| PROVIDED DATA |
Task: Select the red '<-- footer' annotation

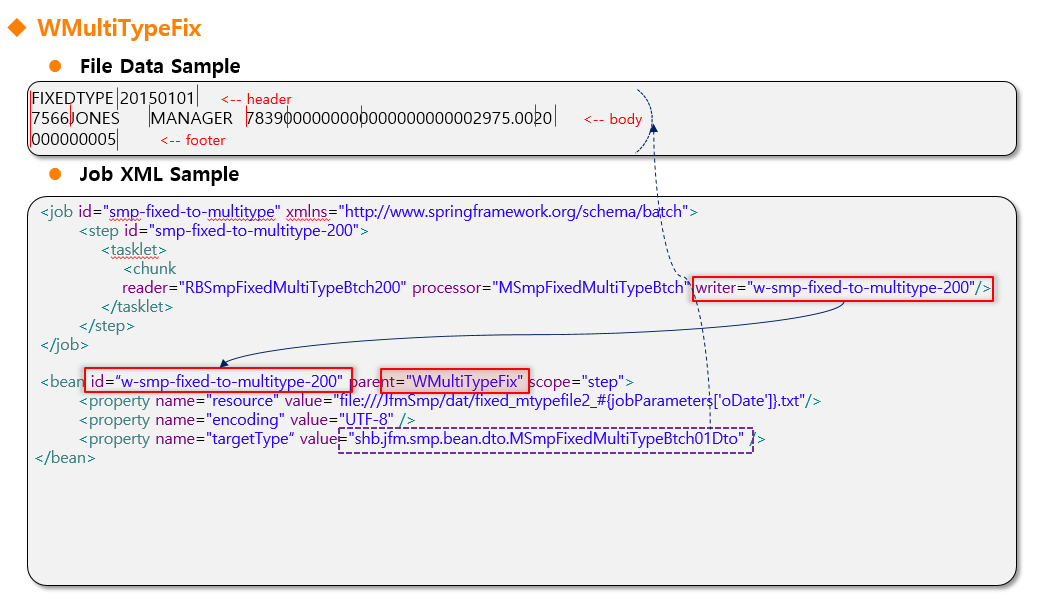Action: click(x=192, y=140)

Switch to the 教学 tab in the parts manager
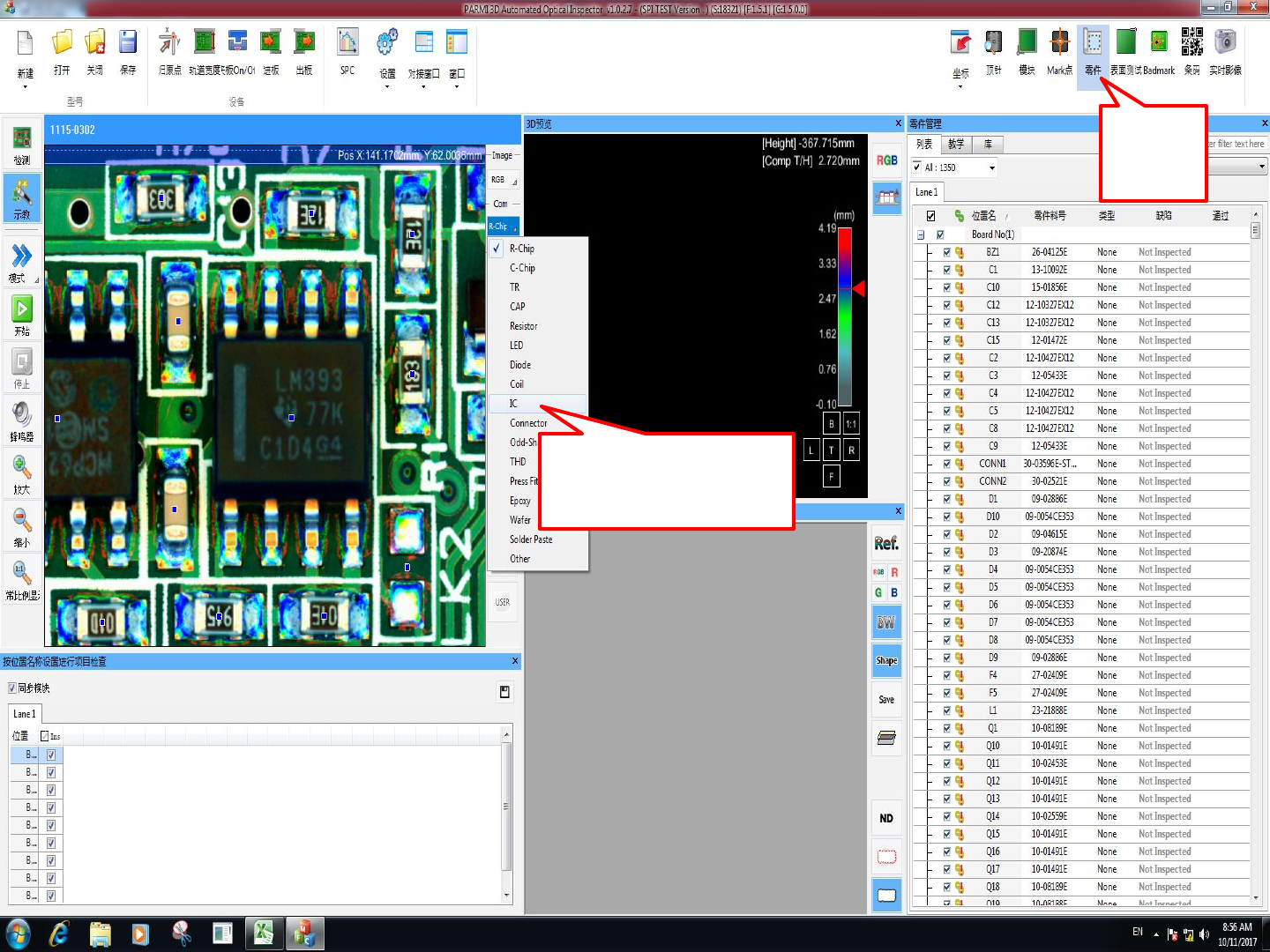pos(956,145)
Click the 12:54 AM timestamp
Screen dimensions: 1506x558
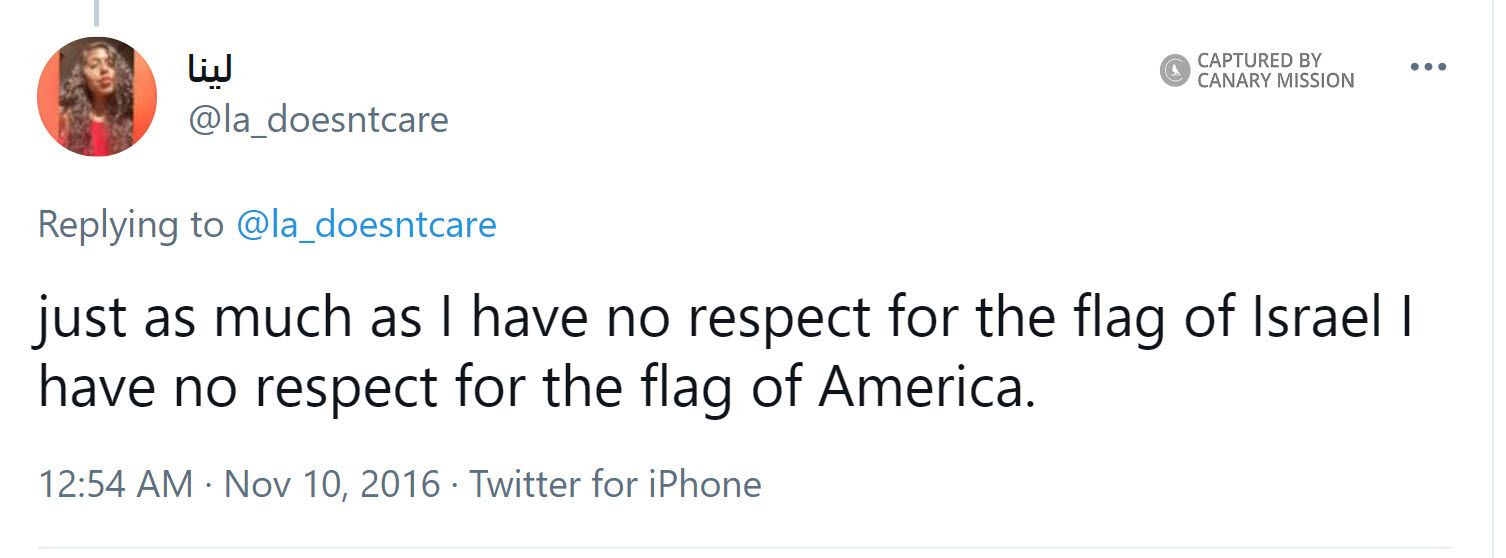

| TASK DETAILS |
Could you give the listing above again word for word, without any pictures?

| EXERCISE ANSWER |
Task: Select the red '<-- footer' annotation

Action: click(x=192, y=140)

Switch to the 教学 tab in the parts manager
pos(956,145)
Click the 12:54 AM timestamp
Screen dimensions: 1506x558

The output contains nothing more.